Did anybody feel sexual towards Miley?Her performance was many things. Sexy was not one of them.A pop starlet surrounded by sycophants...yup, that will end up going well for her.
She doesn't look youthful in that picture, certainly not like a child or teen. With her expression, the way her hair is done, the amount of makeup she's wearing, if I didn't know her age I would have said 40ish.It's kind of a grotesque combination with the print jammies and bunny slippers. And the last thought it would make me have is that this is a child.(For that matter, the last thought I'd have about her performance the other night was that it was making me feel sexual toward her.)
When I wear my jammies to the Kroger, I don't get the pedophilia tag. I get the slob tag.Sexism!Also nobody photographs me in my jammies. Lookism!
The next time the Kroger lady says something about my jammies, I'm going to say, "Hey! I keep people looking. And guessing. And off balance." See if that works.Althouse is going to have everybody wearing jammies in her classroom if she's not careful. "Good move," she'll say. "I'm off balance."

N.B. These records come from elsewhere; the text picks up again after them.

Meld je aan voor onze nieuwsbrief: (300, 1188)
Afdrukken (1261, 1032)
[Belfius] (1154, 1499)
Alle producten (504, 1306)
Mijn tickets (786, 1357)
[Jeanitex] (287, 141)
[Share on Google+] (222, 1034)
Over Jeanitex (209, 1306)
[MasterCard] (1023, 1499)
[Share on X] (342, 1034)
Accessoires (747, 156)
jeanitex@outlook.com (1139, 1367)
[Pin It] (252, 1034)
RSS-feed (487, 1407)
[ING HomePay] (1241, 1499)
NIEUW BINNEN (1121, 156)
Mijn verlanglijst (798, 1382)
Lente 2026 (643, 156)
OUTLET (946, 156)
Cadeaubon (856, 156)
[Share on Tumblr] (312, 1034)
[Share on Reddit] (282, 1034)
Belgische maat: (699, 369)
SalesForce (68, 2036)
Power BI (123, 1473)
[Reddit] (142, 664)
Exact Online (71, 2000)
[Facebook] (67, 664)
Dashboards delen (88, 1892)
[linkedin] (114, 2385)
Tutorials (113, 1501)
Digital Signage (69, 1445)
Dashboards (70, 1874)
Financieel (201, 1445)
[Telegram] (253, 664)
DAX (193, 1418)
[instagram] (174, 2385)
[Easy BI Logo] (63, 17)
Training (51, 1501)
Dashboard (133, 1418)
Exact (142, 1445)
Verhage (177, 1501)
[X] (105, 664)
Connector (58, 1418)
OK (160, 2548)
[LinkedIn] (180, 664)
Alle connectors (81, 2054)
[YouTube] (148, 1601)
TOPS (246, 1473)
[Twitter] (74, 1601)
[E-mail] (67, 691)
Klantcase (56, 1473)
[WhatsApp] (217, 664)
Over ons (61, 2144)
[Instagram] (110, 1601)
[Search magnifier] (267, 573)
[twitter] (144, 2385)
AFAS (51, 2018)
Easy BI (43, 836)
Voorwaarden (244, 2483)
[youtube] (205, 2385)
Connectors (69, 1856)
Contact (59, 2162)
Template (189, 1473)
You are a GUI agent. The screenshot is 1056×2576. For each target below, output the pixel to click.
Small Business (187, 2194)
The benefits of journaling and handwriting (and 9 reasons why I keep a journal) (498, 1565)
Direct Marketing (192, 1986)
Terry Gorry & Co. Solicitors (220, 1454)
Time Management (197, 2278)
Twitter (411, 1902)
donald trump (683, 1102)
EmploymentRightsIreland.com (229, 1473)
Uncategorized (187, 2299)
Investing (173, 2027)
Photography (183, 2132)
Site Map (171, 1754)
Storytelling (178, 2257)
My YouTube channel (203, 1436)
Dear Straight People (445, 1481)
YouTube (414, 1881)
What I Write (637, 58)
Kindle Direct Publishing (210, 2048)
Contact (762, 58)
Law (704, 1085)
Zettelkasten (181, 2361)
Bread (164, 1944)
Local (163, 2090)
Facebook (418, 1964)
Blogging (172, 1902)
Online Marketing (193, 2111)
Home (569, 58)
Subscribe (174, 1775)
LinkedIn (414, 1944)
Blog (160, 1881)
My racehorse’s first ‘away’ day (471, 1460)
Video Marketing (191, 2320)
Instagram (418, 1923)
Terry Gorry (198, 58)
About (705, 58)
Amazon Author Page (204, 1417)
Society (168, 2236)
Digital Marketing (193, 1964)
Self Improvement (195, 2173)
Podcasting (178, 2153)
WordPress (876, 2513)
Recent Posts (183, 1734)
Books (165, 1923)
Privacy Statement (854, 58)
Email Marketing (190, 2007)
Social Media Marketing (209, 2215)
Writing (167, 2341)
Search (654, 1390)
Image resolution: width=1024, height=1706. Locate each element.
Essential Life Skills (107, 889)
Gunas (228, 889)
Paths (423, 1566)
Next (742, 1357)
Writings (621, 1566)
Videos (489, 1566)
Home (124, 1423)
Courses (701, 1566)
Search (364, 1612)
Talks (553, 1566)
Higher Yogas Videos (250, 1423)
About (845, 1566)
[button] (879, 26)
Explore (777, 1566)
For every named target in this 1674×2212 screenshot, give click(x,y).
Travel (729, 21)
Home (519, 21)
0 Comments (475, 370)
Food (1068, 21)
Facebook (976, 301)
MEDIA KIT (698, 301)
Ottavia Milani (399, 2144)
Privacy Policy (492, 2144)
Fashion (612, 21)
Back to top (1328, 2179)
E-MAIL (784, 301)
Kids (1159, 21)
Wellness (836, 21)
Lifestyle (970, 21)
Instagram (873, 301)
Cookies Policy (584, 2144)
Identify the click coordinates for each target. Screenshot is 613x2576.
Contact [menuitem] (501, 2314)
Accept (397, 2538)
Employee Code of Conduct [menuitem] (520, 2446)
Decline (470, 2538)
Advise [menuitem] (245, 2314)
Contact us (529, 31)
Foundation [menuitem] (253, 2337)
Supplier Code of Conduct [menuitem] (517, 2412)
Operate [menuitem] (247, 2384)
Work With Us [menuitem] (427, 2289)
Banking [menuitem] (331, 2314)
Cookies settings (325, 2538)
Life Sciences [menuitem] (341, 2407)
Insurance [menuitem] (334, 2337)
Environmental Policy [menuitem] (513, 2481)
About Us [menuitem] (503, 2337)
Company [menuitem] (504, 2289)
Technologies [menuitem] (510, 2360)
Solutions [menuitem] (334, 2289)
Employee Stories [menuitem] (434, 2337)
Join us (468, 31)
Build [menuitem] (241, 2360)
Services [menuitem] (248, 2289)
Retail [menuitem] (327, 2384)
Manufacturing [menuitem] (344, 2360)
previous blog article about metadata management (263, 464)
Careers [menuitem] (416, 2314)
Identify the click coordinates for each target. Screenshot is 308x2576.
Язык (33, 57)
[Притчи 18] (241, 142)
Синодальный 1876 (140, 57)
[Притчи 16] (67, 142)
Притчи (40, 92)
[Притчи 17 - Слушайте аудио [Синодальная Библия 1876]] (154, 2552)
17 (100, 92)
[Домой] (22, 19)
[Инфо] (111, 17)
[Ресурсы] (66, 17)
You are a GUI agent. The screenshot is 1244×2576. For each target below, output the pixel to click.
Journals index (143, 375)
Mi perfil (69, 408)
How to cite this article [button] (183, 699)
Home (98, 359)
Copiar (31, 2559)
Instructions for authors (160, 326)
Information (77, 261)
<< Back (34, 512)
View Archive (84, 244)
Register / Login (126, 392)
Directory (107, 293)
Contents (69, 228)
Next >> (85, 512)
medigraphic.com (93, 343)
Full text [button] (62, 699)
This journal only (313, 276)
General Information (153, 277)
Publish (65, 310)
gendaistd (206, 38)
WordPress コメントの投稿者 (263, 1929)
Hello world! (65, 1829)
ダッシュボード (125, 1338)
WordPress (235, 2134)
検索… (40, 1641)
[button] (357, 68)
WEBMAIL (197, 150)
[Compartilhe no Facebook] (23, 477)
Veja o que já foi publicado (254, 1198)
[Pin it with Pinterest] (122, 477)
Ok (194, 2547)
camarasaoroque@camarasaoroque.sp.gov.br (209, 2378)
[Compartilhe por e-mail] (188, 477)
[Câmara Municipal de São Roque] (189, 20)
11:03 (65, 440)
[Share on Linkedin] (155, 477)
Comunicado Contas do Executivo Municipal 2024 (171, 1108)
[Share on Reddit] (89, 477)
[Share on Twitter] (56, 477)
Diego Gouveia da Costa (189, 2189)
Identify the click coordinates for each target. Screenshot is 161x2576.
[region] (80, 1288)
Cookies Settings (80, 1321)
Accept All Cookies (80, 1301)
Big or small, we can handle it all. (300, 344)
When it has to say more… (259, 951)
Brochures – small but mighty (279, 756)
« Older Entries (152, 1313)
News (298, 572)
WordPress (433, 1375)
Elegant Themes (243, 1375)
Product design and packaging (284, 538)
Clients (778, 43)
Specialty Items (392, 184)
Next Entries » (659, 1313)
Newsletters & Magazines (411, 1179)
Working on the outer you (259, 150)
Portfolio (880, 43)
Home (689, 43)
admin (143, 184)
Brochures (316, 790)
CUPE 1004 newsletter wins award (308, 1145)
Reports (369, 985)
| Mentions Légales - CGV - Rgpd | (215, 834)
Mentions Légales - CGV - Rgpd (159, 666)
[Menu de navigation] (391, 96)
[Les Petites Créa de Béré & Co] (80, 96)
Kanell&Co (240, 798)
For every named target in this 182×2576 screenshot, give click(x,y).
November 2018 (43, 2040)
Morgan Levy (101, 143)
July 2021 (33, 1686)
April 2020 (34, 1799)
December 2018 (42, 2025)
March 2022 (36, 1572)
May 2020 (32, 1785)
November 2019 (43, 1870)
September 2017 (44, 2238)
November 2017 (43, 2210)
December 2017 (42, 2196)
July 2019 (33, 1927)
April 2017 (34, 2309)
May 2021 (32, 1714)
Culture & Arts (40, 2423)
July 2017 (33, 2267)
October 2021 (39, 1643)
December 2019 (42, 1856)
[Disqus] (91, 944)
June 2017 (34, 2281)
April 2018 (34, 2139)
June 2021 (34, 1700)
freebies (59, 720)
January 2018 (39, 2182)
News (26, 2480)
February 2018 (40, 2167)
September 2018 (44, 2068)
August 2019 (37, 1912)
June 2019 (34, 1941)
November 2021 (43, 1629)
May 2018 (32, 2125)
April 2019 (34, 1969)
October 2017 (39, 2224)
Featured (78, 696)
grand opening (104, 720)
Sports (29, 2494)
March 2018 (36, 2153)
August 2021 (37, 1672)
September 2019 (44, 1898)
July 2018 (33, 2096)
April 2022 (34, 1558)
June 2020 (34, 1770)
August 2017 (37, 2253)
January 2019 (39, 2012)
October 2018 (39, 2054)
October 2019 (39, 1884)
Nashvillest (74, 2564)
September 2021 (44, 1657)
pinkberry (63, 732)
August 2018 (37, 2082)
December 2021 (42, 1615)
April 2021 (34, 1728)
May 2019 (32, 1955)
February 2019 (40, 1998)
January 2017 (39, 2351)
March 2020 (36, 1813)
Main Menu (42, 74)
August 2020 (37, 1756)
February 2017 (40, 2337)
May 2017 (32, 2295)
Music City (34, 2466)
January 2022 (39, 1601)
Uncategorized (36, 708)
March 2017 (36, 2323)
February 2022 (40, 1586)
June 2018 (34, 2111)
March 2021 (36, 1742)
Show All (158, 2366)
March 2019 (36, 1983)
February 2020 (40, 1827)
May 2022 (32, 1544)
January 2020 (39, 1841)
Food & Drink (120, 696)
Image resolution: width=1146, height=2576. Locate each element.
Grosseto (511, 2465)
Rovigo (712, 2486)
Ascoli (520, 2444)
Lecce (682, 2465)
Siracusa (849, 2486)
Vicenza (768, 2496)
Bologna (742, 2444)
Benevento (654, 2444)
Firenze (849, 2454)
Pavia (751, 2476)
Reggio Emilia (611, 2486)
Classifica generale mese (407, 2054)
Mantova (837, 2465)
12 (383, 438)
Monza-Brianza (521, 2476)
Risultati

An opinion only. I think too much of the entertainment industry has focused on inner city black culture... 15% of the population. Why I don't know...because I believe most kids don't buy the scat being sold to gangsta rappers and their "want to be" idiots in greater youth culture....or am I just too old to see what is happening? The entertainment industry will always follow the culture for the bucks...even if they created it. Is this really what American culture has fallen to? I mean...a little drive-in movie sex, beer, and even a little weed...but this shit?. Rome is burning around us and we probably largely don't know it.